The second half of 2019 and the start of 2020 has seen increased use of ransomware as a way of monetising cyber-attacks on businesses. This has included sustained attacks on local government in the USA, especially Texas and Florida, as well as high-profile attacks such as Travelex in the UK as well as the attack on the Department of Communications, Climate Action and the Environment (DCCAE) in Ireland. Travelex is now back online after almost a month and the DCCAE had good defences that caught the attack before it could do any lasting damage, but these were the reported attacks. The insurance provider Hiscox reported in 2019 that ‘Ransomware attacks have increased by over 97% in the past two years’ and the rate of attacks is increasing.
What is Ransomware?
Ransomware is a type of malware that infects a victim’s system, encrypts their data and threatens to block all access unless a ransom is paid. In effect it is extortion. In general, the ransom demanded is in line with what the firm or the individual can afford and is paid into a Bitcoin account so the actual account holder is not traceable. This enables the hackers to benefit from the attacks through payment in freely negotiable currency with limited exposure and less chance of being traced through bank accounts when they spend the money.
The public sector is increasingly being targeted?
While ransomware has been out of the headlines in the UK since the Wannacry cyber-attack cost the NHS an estimated £92m in 2018 the same has not been true in the USA where hackers seem to have been targeting the public sector.
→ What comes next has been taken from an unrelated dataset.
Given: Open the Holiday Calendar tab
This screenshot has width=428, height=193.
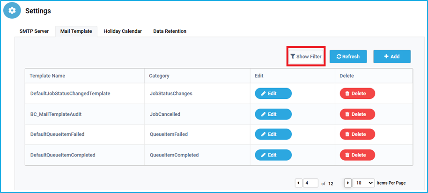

In August 2019, the New York Times reported 22 small Texas towns being hit in an apparently coordinated attack. This was the largest coordinated attack but by no means the only one on municipal authorities. Some USA city councils have paid up, Lake City Florida reportedly paid $600,000, most of which was covered by insurance. Others, such as New Orleans, have declared states of emergency as city services were taken offline and they had to revert to paper and pencil. At the same time, the monetary amount being demanded is increasing. According to ransomware removal specialists Coveware, it had reached $41,198 in quarter 3 2019.
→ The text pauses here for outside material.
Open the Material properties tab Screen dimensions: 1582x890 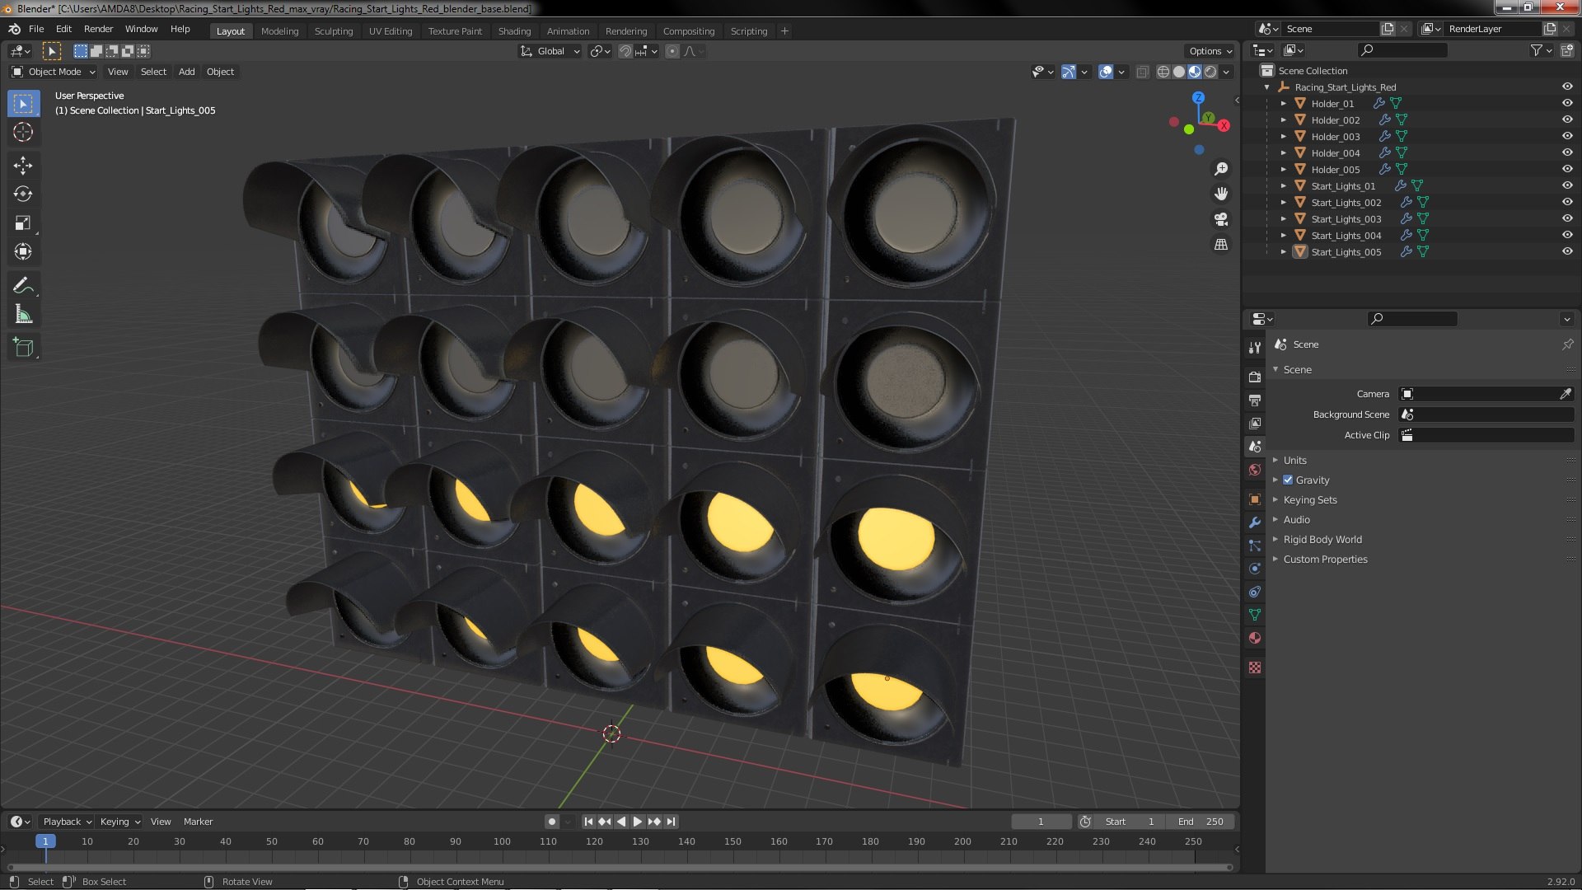(x=1255, y=638)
But why the public sector?
There are several possible reasons including the fact the sector contains organisations that are often more collegiate, with individual parts having different priorities and budgets. These different working practices make co-ordination of response more difficult, even when there is a central IT function. This is not helped by the lack of resource and the reliance on older technology. As support for Windows 7 is withdrawn, and with that updates to anti-malware stop, health services are having to pay extra for continued support and protection. With around 80% of its estate still running Windows 7, Ireland’s Health Service Executive (HSE) is reported to be spending €1.1m to extend security support for the operating system
In the UK, the NHS still has around half its systems running on the outdated operating system. Though many hospital trusts are expecting to be able to negotiate some extended support that means a lot of systems will have to be replaced or renewed over the coming 12 months. Given that the Department for Health had been warned of the risks of cyber-attacks on the NHS almost 18 months before the WannaCry attack, there is a need for more urgency in addressing the potential loss of software support.